She knows he's noticed – her husband that is, and probably the baby too now she thinks about it. She's read all the books; she knows her son is at an age where he'll pick up on the emotions of people around him. Her son - if she wasn't present birthing him she wouldn't believe that to be true. The maternal instinct she'd always found around young children doesn't seem to have stretched to the blue eyed chubby cheeked little boy who is gurgling happily mere feet away from where she's stood.

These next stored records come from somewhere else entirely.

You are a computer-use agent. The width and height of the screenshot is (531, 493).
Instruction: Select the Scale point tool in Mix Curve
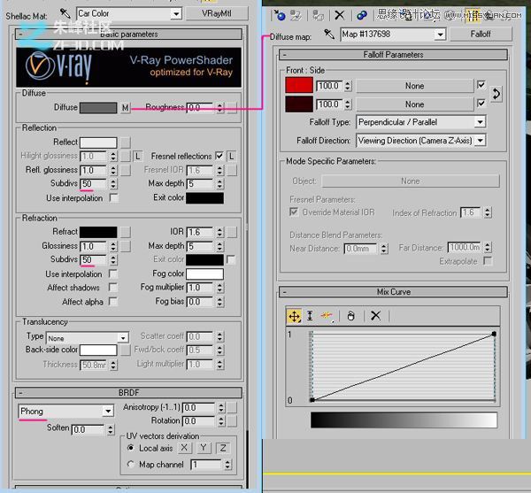click(311, 316)
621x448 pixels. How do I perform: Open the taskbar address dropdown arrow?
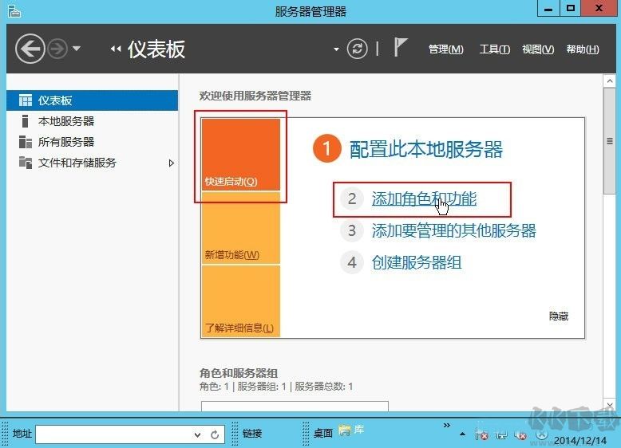click(198, 434)
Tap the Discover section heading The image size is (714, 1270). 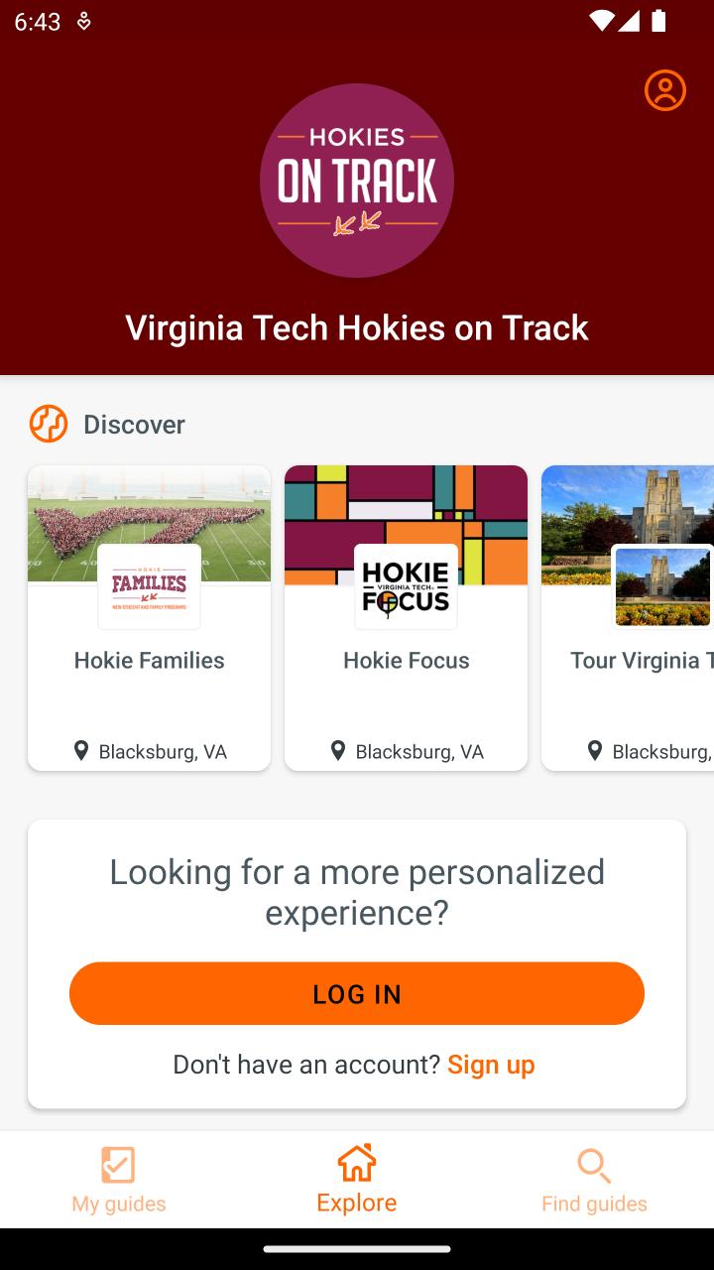[x=134, y=425]
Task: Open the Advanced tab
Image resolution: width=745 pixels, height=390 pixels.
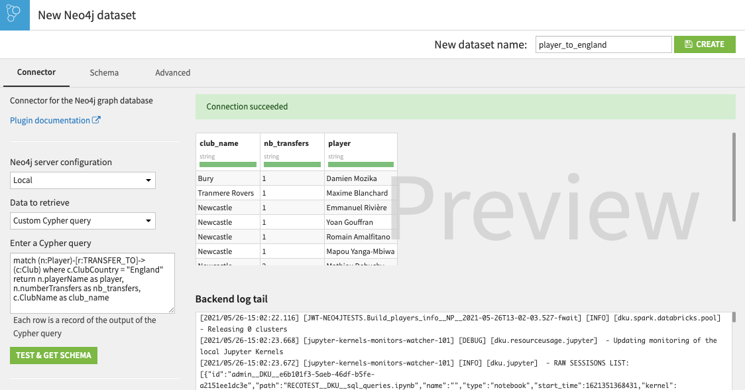Action: point(172,73)
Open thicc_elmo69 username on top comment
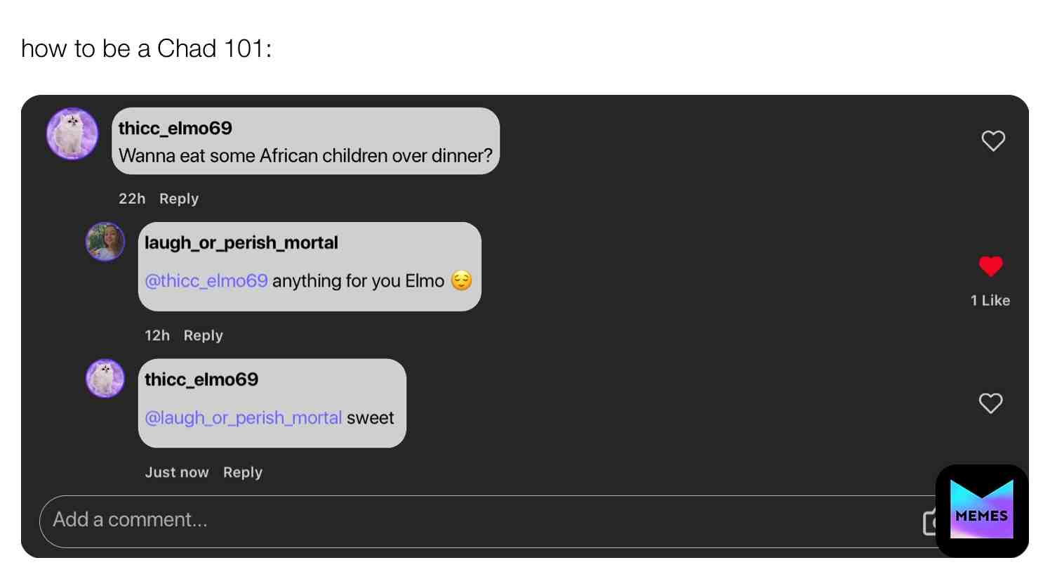The image size is (1050, 579). tap(175, 128)
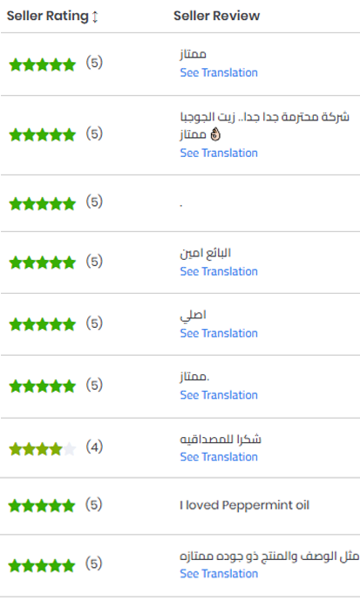360x601 pixels.
Task: See Translation for the jojoba oil review
Action: click(x=219, y=153)
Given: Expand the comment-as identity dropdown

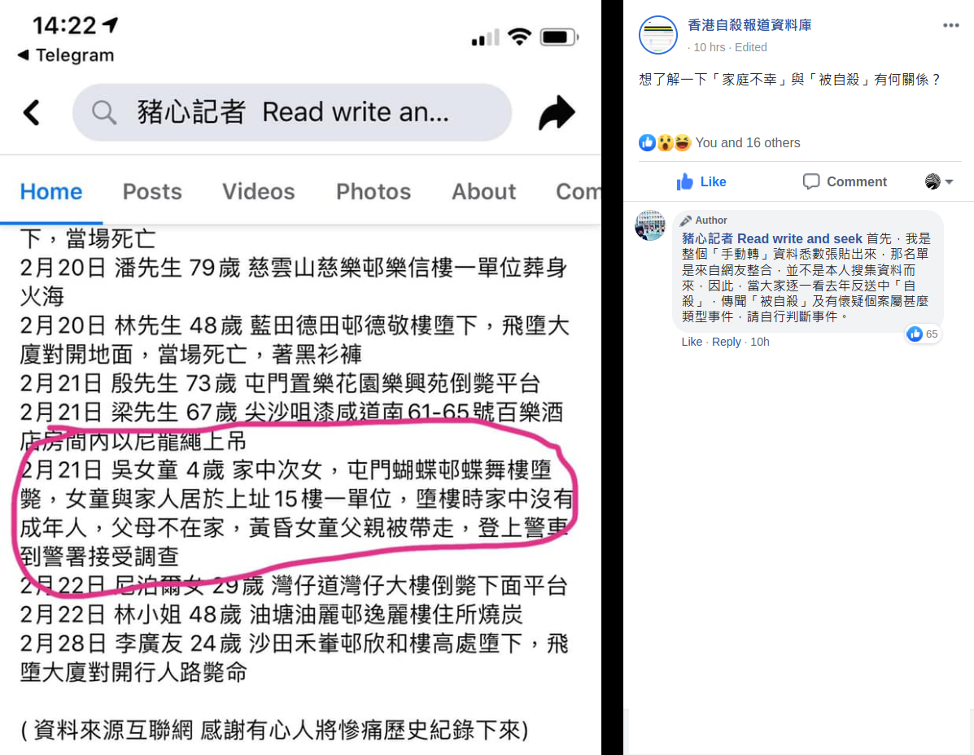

He'd asked what was wrong last night, it wasn't the first time and she replied the same as always, she was tired. He offered to skip morning practice. Promised her his coach would understand and she could sleep a little more before she had to go to classes. She told him to go, she was fine, it didn't matter. It really didn't, she'd have been awake anyway, she doesn't sleep much. She waits until her family are asleep and she creeps out of their bedroom and into the small living room of their tiny apartment. She sits in the window seat and watches the world passing her by. She thinks about crying, but decides against it. Crying never helps, and there's always the chance it could wake them.

The clock chimes loudly, and she's broken from her thoughts and back into her daily routine. She picks up the baby, silently bathes and dresses him and gathers the bags she'd packed the night before. One for him, one for her. Bag A contains diapers, bottles, wipes, changes of clothes and more. Bag B text books, papers, pens, she thinks maybe a lip gloss rolls around the bottom. Not that she bothers with that kind of thing anymore. She never did much, and the little things have long since faded into the background.

Handing her son over to the pleasantly plump day care assistant she nods her head and forces a smile as she agrees she's blessed when complimented on her quiet, well behaved baby. She wonders as she gets back to the car if he gets it from her, the quietness. A year ago no one would have considered her a quiet person, she spoke a lot, she laughed, and if she had opinion she made it known, but not anymore. She didn't talk much, the effort too great, the worry of what might be said. Yes, she decided. It was probably her example.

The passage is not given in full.